Penggemar Cerdas Tanpa Bullying

Ajang pencarian bakat di manapun dan genre apapun akan menghasilkan seorang bintang yang nantinya akan bersaing di industri entertaintment. Bersinar atau tidaknya si pemenang atau para finalis ajang pencarian bakat tersebut berada di tangan orang tersebut. Hanya saja, bila pemenang dari ajang tersebut tidak berkenan di hati beberapa oknum penggemar maka orang yang memenangkan ajang tersebut akan habis "dilumat". Sungguh tidak manusiawi.

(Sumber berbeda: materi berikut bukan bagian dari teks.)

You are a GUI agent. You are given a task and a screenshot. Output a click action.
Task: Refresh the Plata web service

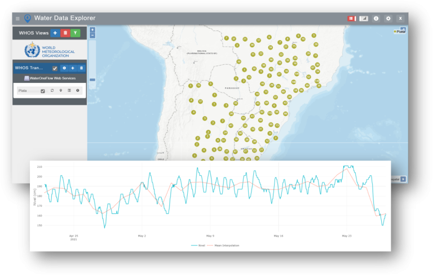tap(52, 91)
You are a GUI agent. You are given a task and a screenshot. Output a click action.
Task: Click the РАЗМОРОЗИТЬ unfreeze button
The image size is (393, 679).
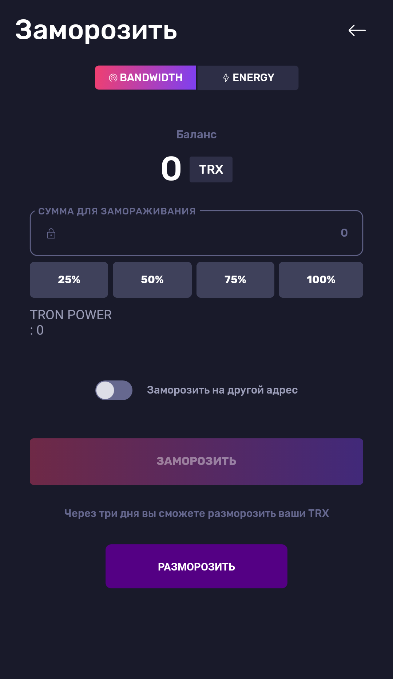click(197, 567)
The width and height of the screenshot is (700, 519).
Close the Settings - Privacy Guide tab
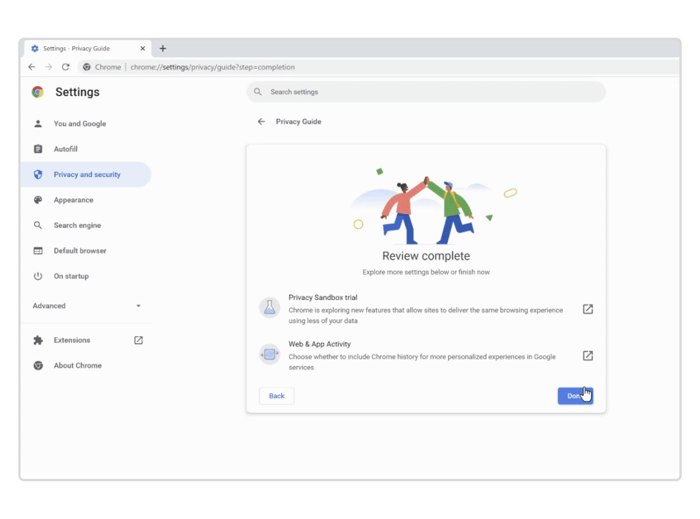[143, 49]
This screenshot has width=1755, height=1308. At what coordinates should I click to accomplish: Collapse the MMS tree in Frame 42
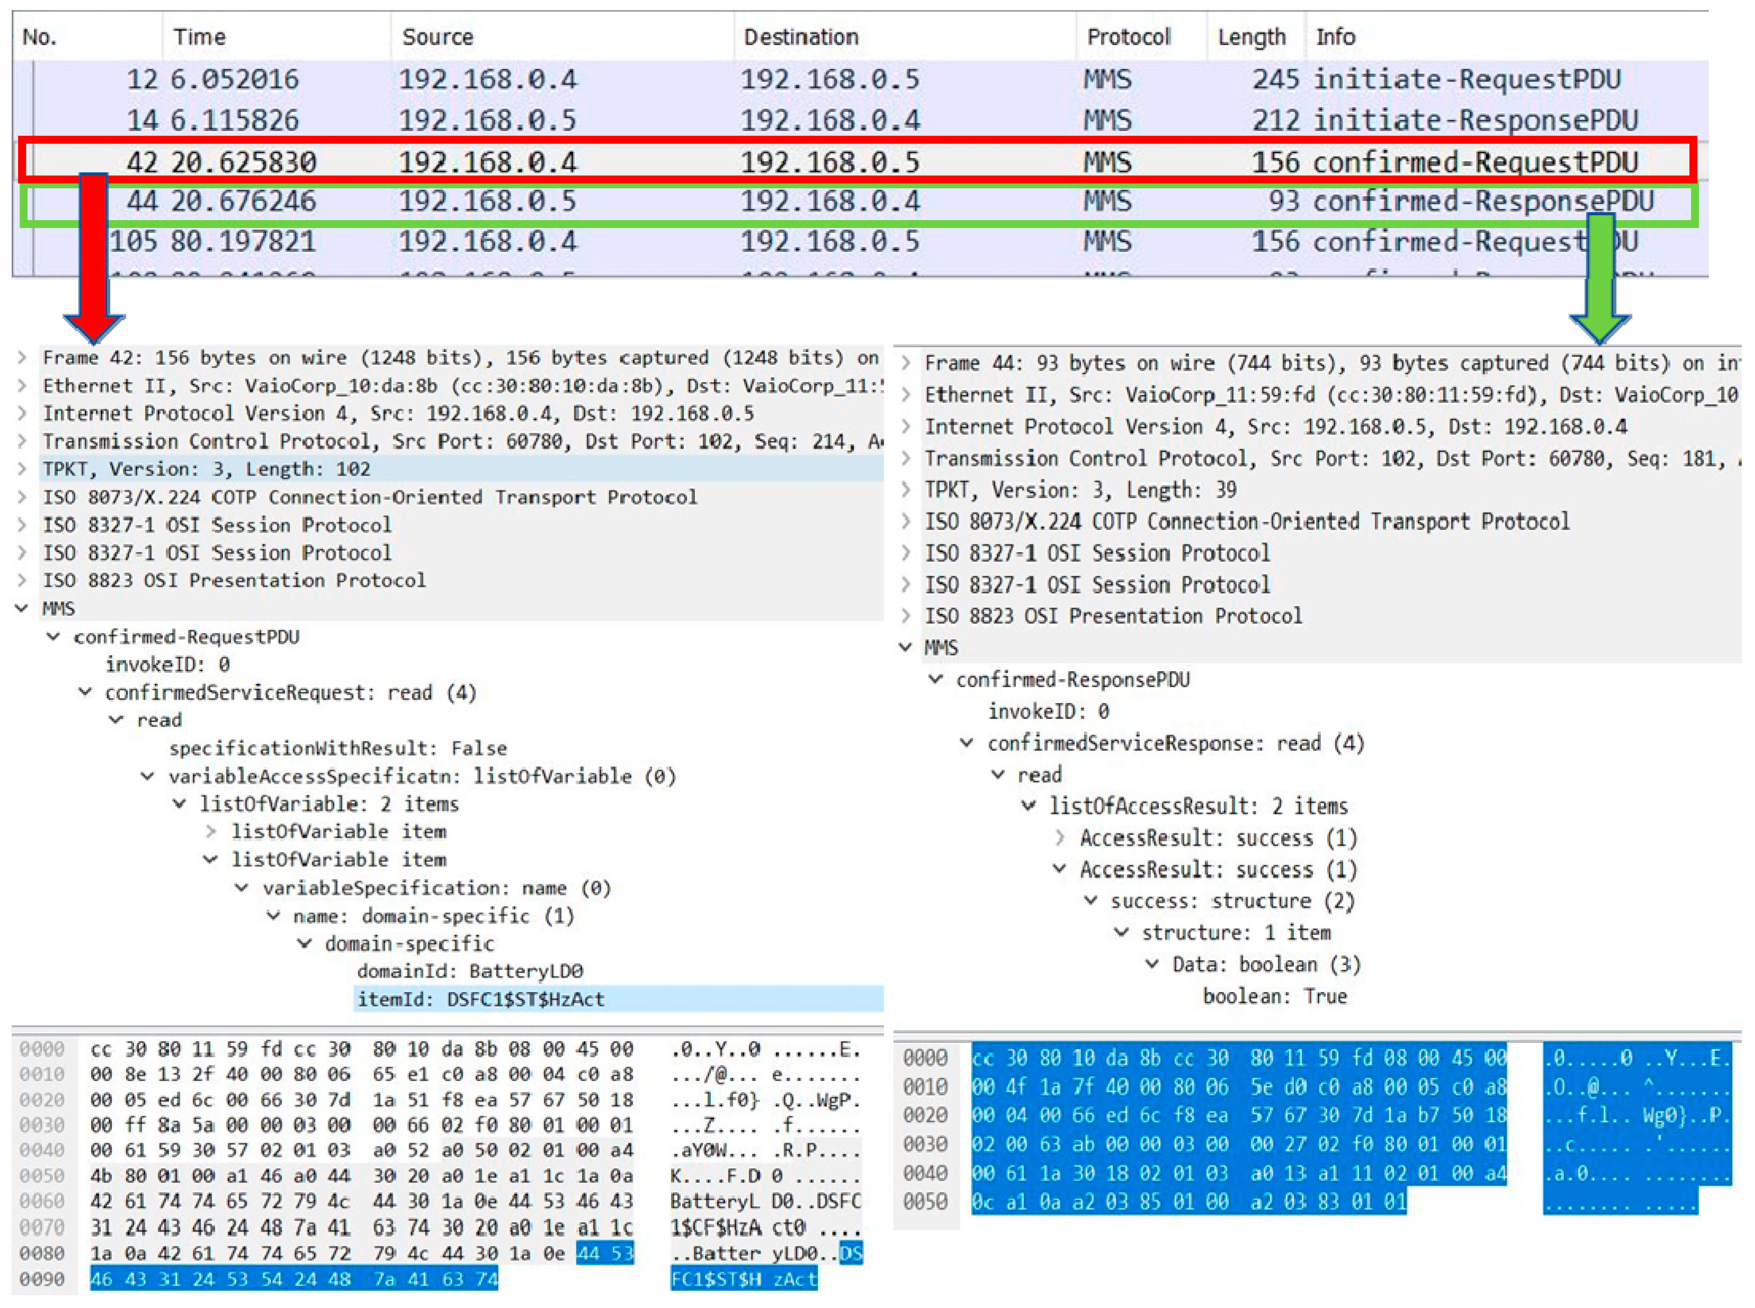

Padahal, di zaman sekarang hampir semua pencarian bakat yang disiarkan di televisi nasional bergantung pada penggemar atau penonton. Jadi, kemenangannya merupakan hasil dari tangan penggemar atau penonton juga. Meski demikian, banyak pula oknum yang kecewa tersebut menyatakan adanya konspirasi di balik voting melalui telepon atau sms tersebut. Selalu saja ada alasan yang dikemukakan untuk mendukung rasa kecewa "jagoannya" kalah.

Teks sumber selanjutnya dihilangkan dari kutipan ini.